Employers not the pensions villains

Oct 12 2004 by Brian Amble Print This Article

Employer pension contributions have more than doubled in the past seven years, rising from £18bn in 1997 to £37bn in 2003.

The figures were released by employers group the Confederation of British Industry (CBI) ahead of the long-awaited report on pensions by former CBI Director-General Adair Turner.

The CBI’s current Director-General, Digby Jones, said that he hoped the Turner report would serve as a wake up call.

"It is time to pull heads out of the sand and start talking about credible solutions, rather than only beating up on employers," he said.

"The rise in employer contributions demonstrates the scale of the problem that firms have been responding to. There have been some poor examples but generally speaking companies have been miscast as the villains of the pensions piece.

"Firms must do more but so must individuals and government. It may be politically difficult but it's a government responsibility to show leadership and so far this has been insufficiently forthcoming. I have high hopes the new Secretary of State will move the situation to new ground."

But pension compulsion was not the answer to the problem, the CBI said, and such a move could cost business up to £22 billion a year. Firms would see it as "a tax on jobs", while employees might resent being forced to invest in the stock market, it added.

"Compulsion would present the government with a hostage to fortune," said Digby Jones. "If an individual's fund failed to deliver after compulsion, they might seek compensation from the government who had made them enter a scheme in the first place."

But the CBI leader made clear that business is not "running scared" of radical solutions.

It’s preferred solution – one broadly shared by Blairite think-tank, the Institute for Public Policy Research - is to raise the state pension by 32 per cent to the level of the pensions credit - a rise from about £80 to £105 a week in today's money.
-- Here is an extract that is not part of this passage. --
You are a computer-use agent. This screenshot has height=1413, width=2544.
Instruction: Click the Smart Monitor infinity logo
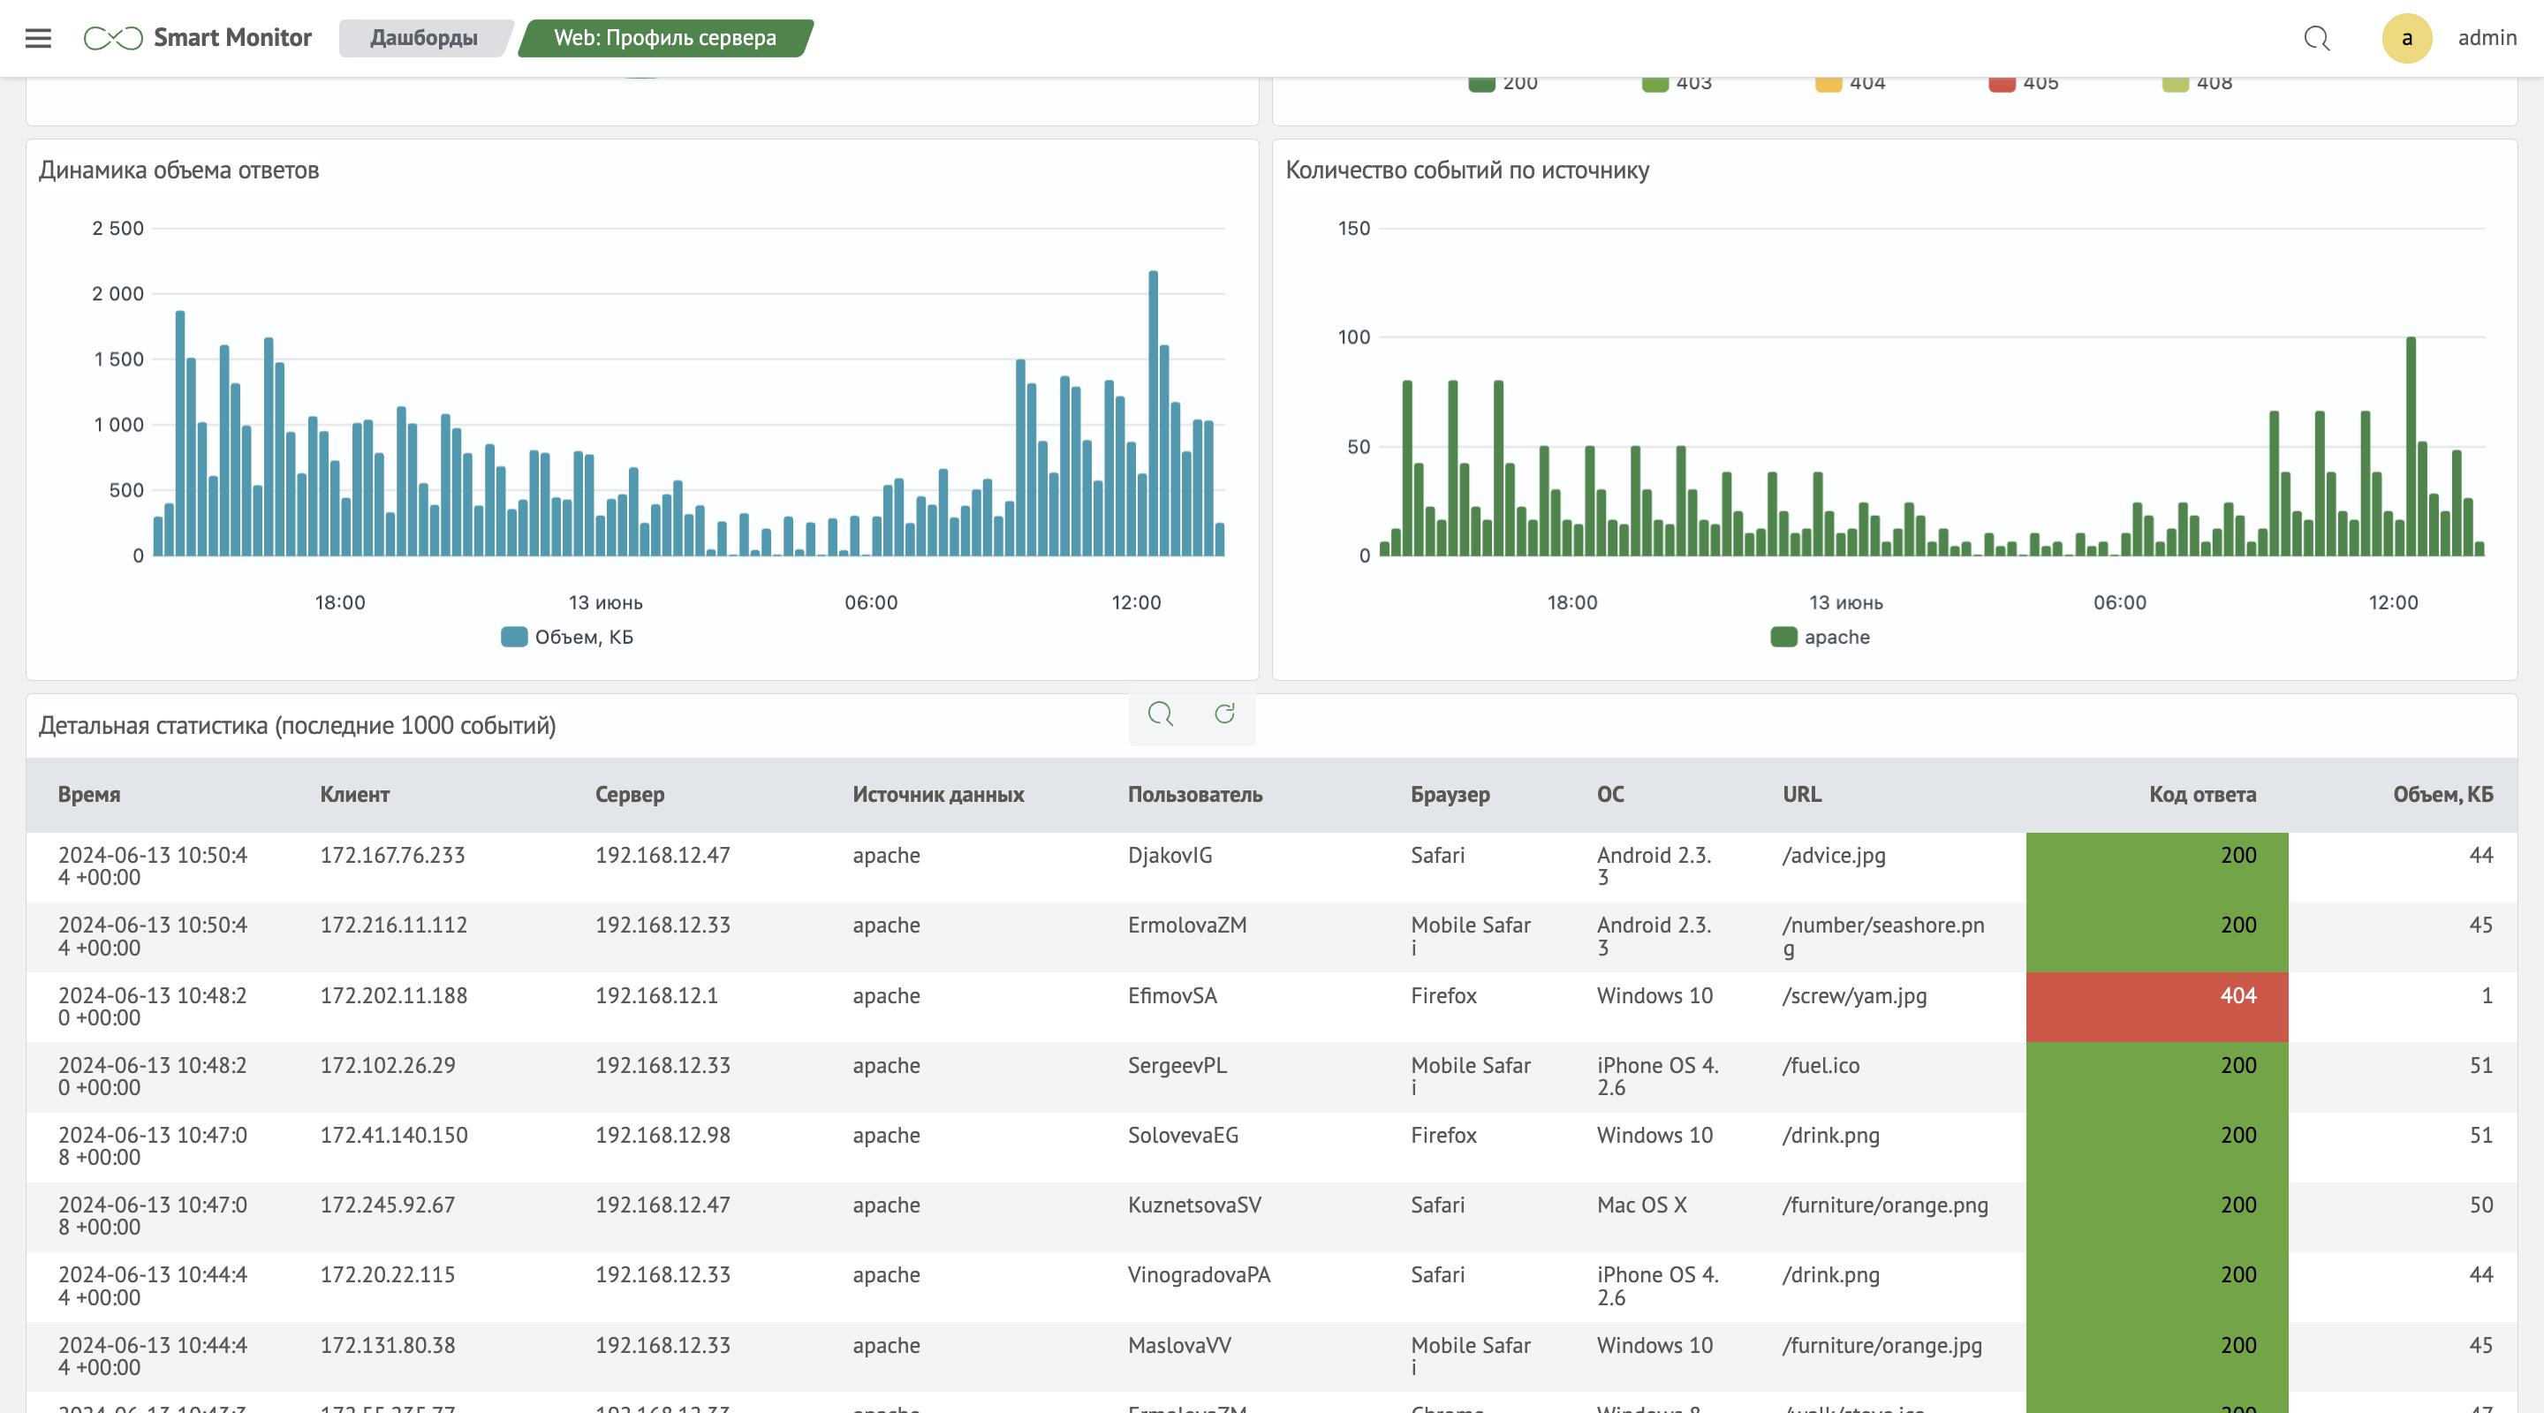click(113, 39)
This would eliminate pensions means testing and encourage more people on low incomes to save.

The increase would be partly funded by gradually raising the state pension age to 70 between 2020 and 2030.
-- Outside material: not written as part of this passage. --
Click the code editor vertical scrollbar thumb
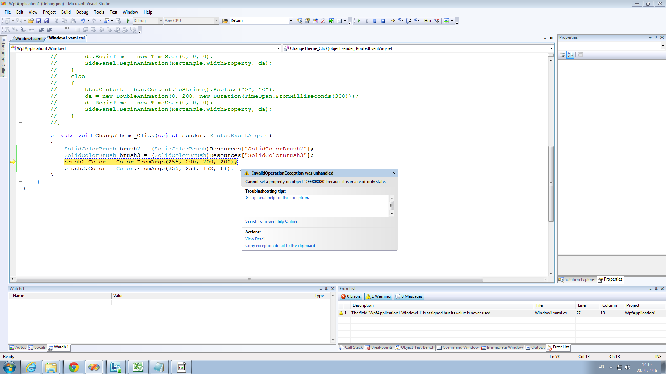Viewport: 666px width, 374px height. click(551, 184)
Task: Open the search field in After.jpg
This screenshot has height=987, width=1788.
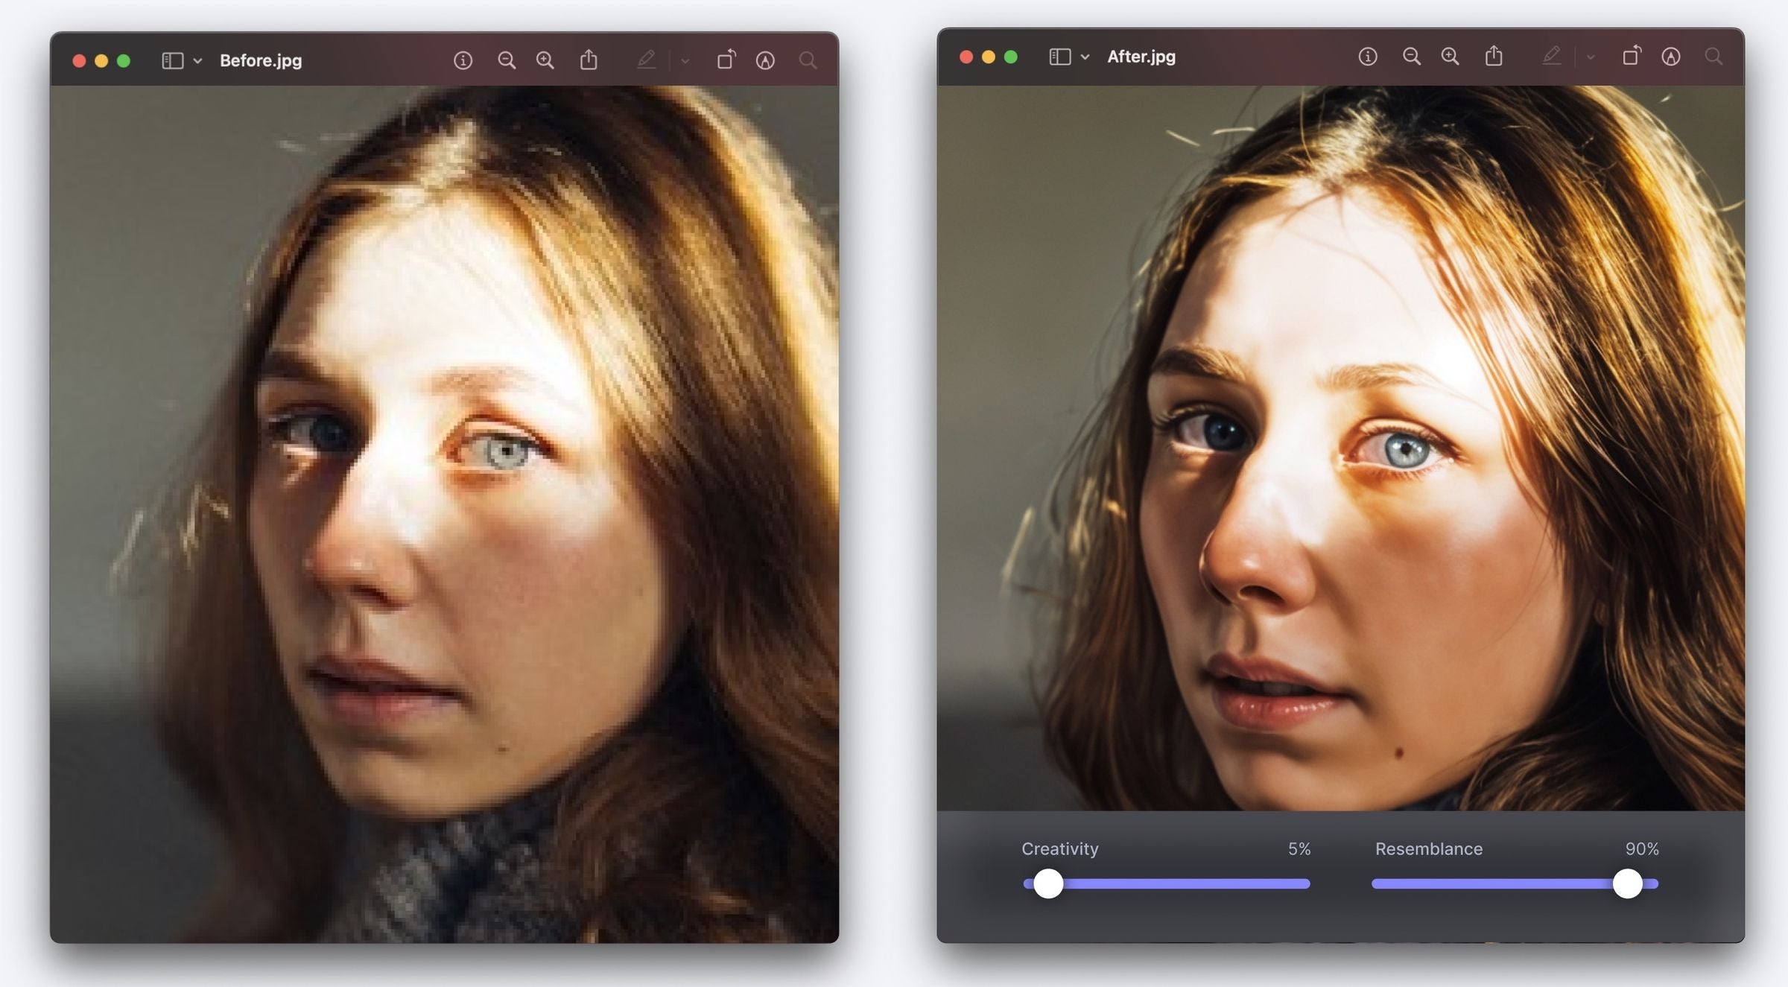Action: 1713,56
Yet the CBI stressed that employers must also do more to ensure the survival of the UK's voluntary pension system. It called on businesses to modernise pensions by combining where appropriate parts of defined benefit and defined contribution schemes and said that firms should contribute to pension schemes with employees, where they can afford to.

At the same time, however, Digby Jones said it had been "a grave mistake" to remove the dividend tax credit, which cost funds £5bn a year. He urged the government to bolster confidence in the voluntary system by giving a commitment not to further erode the tax position of savings schemes.

"Ministers must do nothing to add to employer costs if we are going to reinvigorate the UK's voluntary system. I am confident we can get things back on track but only if employers, the government and individuals all accept their responsibilities,” he said.

"It is easy constantly to blame business but there are more firms working hard to resolve the problem than the government or unions give credit for."